_Source data_:
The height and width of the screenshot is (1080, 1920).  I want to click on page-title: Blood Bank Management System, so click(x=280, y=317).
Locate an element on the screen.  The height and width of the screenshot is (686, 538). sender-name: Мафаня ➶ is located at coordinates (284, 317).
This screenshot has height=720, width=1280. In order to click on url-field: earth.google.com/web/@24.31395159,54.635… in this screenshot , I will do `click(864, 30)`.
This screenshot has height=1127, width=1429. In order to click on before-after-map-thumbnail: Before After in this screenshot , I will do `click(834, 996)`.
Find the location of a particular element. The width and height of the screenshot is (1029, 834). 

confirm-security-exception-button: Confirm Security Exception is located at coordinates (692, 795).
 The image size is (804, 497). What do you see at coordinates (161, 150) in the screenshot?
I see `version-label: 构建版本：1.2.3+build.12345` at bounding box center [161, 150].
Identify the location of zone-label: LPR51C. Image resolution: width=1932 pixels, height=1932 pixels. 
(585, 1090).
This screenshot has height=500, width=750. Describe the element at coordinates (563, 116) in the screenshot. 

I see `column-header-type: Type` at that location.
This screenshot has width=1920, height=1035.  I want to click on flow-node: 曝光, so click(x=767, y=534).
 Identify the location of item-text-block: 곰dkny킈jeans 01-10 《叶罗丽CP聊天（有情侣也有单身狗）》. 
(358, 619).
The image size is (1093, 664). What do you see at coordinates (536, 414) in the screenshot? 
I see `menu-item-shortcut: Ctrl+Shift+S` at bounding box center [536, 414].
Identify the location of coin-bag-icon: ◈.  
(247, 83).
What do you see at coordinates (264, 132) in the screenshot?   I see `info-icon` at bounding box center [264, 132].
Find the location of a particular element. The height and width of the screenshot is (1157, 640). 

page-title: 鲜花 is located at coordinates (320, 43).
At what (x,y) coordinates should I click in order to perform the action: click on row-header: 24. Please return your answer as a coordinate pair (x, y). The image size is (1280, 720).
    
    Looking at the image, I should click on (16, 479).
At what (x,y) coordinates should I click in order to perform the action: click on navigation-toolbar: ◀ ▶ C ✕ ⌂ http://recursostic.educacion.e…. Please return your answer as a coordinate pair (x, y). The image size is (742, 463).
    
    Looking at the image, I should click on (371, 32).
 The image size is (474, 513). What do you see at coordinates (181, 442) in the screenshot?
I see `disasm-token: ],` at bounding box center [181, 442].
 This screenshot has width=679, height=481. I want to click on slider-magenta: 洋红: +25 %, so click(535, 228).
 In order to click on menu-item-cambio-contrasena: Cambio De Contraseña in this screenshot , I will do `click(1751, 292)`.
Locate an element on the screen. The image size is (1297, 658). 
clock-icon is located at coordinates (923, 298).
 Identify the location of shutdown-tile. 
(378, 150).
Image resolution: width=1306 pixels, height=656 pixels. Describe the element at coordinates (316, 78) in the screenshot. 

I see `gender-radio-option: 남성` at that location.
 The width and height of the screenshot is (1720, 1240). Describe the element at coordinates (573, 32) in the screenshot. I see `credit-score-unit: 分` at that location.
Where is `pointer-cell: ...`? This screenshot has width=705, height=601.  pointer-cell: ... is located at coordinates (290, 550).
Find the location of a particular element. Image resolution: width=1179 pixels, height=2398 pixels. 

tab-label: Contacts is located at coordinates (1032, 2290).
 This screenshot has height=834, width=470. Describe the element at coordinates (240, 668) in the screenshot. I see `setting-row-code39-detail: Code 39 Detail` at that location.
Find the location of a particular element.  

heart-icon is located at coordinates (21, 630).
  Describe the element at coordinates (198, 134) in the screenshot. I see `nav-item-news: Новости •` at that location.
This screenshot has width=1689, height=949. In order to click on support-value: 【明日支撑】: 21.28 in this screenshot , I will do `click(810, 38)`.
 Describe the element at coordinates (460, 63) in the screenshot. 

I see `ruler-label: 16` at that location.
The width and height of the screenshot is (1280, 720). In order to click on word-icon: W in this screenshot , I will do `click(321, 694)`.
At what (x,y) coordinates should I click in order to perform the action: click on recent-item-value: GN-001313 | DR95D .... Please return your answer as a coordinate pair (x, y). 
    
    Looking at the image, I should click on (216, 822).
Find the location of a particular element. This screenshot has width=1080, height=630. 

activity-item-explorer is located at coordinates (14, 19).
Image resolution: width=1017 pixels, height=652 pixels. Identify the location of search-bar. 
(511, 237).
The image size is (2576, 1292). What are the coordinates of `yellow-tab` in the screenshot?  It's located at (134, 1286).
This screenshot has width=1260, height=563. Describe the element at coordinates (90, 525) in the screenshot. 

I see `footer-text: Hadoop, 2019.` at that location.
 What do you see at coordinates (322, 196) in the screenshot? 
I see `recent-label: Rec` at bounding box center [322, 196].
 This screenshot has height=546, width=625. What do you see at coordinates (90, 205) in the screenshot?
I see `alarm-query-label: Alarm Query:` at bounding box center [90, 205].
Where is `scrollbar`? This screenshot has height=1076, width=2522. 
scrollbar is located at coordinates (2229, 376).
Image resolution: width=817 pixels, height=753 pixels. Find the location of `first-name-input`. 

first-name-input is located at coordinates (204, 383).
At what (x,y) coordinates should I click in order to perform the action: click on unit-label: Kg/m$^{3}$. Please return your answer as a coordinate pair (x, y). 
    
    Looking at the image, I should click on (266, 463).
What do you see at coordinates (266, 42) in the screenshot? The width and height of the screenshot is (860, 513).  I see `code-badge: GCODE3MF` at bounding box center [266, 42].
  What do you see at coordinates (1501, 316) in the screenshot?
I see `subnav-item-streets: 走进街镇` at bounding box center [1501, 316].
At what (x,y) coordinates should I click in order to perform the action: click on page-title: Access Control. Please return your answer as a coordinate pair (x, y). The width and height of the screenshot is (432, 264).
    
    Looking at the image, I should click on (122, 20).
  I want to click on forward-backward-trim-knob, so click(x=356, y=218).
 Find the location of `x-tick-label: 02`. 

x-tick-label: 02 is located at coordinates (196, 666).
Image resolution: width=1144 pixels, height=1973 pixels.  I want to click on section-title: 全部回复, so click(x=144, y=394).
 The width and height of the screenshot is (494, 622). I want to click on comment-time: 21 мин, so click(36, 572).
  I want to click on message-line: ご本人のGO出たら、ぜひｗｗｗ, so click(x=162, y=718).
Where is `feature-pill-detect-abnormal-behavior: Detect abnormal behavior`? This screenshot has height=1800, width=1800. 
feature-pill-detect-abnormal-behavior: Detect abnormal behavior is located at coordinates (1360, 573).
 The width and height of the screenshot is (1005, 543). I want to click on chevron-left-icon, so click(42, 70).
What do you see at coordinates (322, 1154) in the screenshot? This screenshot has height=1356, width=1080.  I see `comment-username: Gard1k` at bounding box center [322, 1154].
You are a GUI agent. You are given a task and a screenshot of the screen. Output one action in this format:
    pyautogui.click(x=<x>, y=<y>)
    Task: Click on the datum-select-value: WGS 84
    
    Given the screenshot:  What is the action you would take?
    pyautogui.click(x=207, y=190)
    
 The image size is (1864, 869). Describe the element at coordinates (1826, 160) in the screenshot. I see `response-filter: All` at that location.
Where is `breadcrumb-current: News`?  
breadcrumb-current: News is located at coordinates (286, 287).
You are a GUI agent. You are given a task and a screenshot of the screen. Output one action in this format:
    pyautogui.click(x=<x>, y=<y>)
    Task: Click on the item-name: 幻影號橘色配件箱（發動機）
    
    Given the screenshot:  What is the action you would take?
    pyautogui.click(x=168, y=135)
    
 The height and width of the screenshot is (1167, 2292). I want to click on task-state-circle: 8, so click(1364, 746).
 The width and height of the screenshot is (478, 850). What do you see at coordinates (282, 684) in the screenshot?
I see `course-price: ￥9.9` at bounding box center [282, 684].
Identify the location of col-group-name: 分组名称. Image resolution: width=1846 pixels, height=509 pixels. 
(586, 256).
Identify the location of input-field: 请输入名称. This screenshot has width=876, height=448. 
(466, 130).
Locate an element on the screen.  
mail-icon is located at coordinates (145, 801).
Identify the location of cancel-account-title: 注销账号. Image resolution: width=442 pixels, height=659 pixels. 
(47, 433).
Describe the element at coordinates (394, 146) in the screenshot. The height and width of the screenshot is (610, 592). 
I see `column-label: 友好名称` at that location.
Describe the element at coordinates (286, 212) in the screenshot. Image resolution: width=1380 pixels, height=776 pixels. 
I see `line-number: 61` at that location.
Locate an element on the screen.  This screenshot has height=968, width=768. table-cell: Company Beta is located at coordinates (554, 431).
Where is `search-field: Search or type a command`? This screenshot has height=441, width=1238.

_Assignment_: Pull out each line of the records that contains the string "detect". Case counts.

_Output of the exercise_:
Where is `feature-pill-detect-abnormal-behavior: Detect abnormal behavior`? This screenshot has height=1800, width=1800. 
feature-pill-detect-abnormal-behavior: Detect abnormal behavior is located at coordinates (1360, 573).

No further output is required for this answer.